You can read her remarks below.

@sharonstone/Instagram

The impact of Dobbs v. Jackson Women's Health Organization, the ruling that overturned Roe, sparked concern among members of the medical community, who warn abortion bans will impact the way doctors treat pregnancy complications and pregnancy loss.

For example, a Texas law that went into effect last September that prohibits virtually all abortions after a "heartbeat" is detected has received significant criticism because people have been denied treatment for miscarriages, ectopic pregnancies and severe pregnancy complications.

Stone's words resonated with many of her fans, who shared their criticisms of the ruling as well as their own stories.




While miscarriages, ectopic pregnancies and other complications are not uncommon, they can still be deadly.

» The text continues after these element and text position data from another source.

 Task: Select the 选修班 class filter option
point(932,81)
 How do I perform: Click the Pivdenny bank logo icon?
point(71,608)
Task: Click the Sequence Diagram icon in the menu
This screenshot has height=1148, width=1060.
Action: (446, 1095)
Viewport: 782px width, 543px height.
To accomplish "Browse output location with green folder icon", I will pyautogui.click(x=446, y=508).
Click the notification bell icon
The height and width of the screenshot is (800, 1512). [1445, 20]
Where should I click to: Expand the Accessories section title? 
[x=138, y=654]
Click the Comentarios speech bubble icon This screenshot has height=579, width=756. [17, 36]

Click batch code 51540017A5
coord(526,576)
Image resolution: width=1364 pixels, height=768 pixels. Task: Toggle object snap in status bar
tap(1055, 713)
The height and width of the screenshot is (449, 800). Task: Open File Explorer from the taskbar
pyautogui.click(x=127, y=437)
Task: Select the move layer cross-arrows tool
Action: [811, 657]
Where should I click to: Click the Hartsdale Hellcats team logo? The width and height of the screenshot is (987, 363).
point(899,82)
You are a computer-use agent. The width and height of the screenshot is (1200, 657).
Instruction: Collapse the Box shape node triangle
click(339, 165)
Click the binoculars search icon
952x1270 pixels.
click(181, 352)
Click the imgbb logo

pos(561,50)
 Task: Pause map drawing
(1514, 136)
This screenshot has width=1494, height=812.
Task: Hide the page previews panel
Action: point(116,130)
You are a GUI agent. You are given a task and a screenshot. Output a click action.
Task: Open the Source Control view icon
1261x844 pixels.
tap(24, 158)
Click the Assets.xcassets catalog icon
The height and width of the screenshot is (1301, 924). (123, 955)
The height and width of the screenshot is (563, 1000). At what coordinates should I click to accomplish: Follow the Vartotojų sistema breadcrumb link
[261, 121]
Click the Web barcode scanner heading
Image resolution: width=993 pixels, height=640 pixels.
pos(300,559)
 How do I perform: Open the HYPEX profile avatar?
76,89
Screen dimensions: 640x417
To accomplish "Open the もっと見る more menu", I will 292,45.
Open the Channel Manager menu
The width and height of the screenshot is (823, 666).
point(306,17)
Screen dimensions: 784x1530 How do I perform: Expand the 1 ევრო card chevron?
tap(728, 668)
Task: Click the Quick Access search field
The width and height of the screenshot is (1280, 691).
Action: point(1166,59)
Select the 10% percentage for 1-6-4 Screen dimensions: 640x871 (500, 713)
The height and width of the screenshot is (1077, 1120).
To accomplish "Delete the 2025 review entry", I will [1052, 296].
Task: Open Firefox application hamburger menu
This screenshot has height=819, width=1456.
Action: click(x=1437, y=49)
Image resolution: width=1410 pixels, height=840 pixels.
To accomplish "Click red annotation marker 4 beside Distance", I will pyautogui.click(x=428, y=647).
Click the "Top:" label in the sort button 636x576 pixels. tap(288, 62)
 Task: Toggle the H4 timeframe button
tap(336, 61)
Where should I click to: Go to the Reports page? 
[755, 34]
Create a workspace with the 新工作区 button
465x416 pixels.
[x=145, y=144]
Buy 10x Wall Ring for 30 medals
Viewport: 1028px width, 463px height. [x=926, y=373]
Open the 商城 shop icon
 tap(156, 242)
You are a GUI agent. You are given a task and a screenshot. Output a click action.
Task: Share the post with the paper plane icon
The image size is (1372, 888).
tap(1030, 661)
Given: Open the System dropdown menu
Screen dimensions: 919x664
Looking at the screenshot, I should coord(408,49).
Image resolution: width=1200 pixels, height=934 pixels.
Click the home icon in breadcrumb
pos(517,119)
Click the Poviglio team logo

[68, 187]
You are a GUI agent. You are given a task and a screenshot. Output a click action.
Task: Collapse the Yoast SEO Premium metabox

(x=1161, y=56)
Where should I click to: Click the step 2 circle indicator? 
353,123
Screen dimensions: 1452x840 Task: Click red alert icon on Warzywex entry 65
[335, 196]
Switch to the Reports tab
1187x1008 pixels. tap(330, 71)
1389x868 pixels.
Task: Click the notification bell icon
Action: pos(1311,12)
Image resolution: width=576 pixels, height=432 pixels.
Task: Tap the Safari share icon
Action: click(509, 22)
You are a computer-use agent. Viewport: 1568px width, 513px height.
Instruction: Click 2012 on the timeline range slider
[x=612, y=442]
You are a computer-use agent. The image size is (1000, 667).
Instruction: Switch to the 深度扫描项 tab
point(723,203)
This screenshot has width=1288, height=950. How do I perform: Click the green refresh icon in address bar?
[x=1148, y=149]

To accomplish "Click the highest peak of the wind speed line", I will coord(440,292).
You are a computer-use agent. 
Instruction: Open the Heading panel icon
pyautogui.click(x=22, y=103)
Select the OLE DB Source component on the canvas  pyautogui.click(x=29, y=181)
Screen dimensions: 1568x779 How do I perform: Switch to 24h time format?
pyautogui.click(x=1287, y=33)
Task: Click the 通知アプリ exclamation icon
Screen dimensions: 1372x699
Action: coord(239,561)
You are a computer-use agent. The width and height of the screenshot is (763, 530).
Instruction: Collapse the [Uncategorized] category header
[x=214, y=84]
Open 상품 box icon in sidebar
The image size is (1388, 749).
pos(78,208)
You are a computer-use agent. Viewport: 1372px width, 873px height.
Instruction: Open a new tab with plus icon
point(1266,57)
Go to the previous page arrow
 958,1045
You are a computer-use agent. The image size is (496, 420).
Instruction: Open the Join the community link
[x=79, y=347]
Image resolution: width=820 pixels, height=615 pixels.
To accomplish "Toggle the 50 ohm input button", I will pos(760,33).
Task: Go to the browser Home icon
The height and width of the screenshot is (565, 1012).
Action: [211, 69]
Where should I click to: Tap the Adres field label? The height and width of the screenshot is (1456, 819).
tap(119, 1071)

Stone has previously spoken about her miscarriages, revealing in her memoir they were the result of an autoimmune disease and endometriosis, an often painful disorder in which tissue similar to the tissue that normally lines the inside of the uterus grows outside of it.

These conditions left Stone unable to have biological children.

She and her then-husband, the investigative journalist Phil Bronstein, adopted a child in 2000. Stone adopted two more children after their divorce.